Weil das Team vor Ort auf nahezu freiwilliger Basis arbeitet, ist von deutscher Seite aus viel Fingerspitzengefühl gefragt. Schnell merkten sie, dass es wenig Sinn macht, sich vorgefertigte Lösungen auszudenken, sagt Abu Daqa: „Die Leute sagten anfangs zu allem ‚Ja‘.“ Es schmerzt sie, wie sehr die Palästinenser in Gaza es gewohnt seien, dass ihnen Leute aus dem Ausland erklärten, was gut für sie sei. „Sie verlieren ihr Selbstbewusstsein und damit die Motivation.“ Inzwischen jedoch trauten sich ihre Mitarbeiter und Mitarbeiterinnen zu sagen, was genau sie in Gaza brauchen, und die Gründerinnen in Deutschland haben gelernt, Verantwortung abzugeben.
Spontane Reaktionen auf sich verändernde Bedingungen
„Die Bedingungen vor Ort ändern sich oft von einer Minute auf die andere, und damit auch die Bedürfnisse.“ Gerade planen sie auf Wunsch des Teams ein neues Lager, gleichzeitig wollen sie so spontan wie möglich auf die aktuellen Krisen reagieren können. Das kann ein plötzlicher Evakuierungsbefehl durch die israelische Armee sein – aber auch ein akuter Läuseausbruch. „Gut 50 Euro kostet ein Läuseshampoo derzeit“, sagt Kellner.

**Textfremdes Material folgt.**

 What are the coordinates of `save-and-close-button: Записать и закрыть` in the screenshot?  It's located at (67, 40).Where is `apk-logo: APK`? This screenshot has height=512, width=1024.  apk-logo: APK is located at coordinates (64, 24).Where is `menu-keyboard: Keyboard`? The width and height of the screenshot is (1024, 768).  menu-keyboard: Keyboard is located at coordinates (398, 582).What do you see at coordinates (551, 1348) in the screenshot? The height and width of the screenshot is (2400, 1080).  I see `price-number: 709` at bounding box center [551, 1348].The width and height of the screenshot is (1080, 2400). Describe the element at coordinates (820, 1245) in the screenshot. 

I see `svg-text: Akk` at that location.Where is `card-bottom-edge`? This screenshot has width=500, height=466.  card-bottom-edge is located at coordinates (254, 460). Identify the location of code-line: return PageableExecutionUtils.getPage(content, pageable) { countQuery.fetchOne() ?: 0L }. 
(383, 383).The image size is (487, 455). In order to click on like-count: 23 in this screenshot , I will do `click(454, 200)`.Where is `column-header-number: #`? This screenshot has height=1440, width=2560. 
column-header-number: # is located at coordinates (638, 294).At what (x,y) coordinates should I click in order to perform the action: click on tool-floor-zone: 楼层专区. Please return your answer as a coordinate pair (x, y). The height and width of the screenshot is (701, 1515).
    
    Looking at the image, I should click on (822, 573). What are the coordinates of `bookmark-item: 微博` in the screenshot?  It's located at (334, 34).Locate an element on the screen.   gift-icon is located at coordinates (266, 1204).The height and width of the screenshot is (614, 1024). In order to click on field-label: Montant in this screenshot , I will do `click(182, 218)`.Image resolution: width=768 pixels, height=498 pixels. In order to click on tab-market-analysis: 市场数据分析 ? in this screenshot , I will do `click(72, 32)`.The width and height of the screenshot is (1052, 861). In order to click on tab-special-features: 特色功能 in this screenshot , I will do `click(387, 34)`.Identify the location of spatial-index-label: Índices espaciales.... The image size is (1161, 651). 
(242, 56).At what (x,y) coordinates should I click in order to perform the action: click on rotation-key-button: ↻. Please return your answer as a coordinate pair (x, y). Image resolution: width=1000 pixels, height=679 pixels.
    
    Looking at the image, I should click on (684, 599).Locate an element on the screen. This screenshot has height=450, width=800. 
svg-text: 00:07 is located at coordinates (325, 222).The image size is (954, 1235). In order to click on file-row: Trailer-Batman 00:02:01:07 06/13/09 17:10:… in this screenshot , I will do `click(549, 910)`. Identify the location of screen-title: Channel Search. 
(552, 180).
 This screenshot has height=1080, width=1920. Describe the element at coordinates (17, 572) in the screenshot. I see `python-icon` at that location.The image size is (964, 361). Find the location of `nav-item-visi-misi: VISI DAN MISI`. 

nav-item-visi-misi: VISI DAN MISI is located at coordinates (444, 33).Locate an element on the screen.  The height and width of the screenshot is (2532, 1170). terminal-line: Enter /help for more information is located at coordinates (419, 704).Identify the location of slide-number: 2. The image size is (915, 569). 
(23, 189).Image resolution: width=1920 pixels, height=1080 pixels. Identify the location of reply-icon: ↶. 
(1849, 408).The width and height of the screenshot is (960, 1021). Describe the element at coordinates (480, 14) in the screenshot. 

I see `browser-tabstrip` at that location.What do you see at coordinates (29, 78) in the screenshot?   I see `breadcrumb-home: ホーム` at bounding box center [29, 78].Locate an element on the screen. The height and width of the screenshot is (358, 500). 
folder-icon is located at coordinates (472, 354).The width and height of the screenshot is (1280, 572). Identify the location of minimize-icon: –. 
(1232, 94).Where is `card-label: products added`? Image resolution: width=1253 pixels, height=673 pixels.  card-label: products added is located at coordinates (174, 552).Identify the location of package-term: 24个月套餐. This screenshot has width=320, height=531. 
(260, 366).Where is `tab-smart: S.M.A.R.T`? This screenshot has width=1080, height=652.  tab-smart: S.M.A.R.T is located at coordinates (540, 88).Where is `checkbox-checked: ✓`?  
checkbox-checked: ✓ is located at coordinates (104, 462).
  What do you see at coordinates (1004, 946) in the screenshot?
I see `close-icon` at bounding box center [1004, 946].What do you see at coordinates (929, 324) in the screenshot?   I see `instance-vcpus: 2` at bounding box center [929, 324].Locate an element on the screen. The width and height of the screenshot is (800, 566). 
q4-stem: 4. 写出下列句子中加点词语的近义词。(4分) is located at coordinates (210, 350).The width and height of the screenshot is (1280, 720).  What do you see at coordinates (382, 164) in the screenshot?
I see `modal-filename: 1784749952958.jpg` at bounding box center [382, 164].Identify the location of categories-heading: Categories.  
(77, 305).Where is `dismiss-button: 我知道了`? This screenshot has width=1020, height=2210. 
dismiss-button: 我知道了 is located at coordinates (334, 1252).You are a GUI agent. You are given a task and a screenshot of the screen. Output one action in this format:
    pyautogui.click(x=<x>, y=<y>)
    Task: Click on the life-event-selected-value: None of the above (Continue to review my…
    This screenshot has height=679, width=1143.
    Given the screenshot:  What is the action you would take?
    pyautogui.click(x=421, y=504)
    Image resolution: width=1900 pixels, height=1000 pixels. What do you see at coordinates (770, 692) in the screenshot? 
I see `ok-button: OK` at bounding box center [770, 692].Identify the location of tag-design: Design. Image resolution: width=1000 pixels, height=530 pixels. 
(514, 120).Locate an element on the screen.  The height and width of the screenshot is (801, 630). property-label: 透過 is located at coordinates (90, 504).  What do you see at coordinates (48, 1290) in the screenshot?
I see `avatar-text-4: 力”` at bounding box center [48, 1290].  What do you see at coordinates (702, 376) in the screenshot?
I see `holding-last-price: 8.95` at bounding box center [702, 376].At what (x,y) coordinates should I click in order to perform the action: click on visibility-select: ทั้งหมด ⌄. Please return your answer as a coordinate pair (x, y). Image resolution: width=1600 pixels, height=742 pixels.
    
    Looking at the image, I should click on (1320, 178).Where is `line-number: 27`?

Das gesammelte Wissen und ihr aufgebautes Netzwerk teilen sie gern, sagt Kellner. Die Priorität von Clean Shelter bleibe jedoch bei den Sanitäranlagen. „In Gaza sterben derzeit mehr Menschen durch Krankheiten und mangelnde Hygiene als durch die Angriffe“, sagt Abu Daqa. Allein die Folgen der Mangelernährung werden der Bevölkerung noch lange nachhängen. „Es ist sehr frustrierend, nicht mehr machen zu können. Aber wir müssen von Tag zu Tag denken.“
Eine Vision für ein Gaza nach dem Krieg erlaubt sich nur Kellners sechsjährige Tochter. Sie habe kürzlich ein Bild gemalt, wie sie sich den Frieden vorstellt: große Häuser mit vielen Tieren, Gemüsegärten – und jede Menge Toiletten.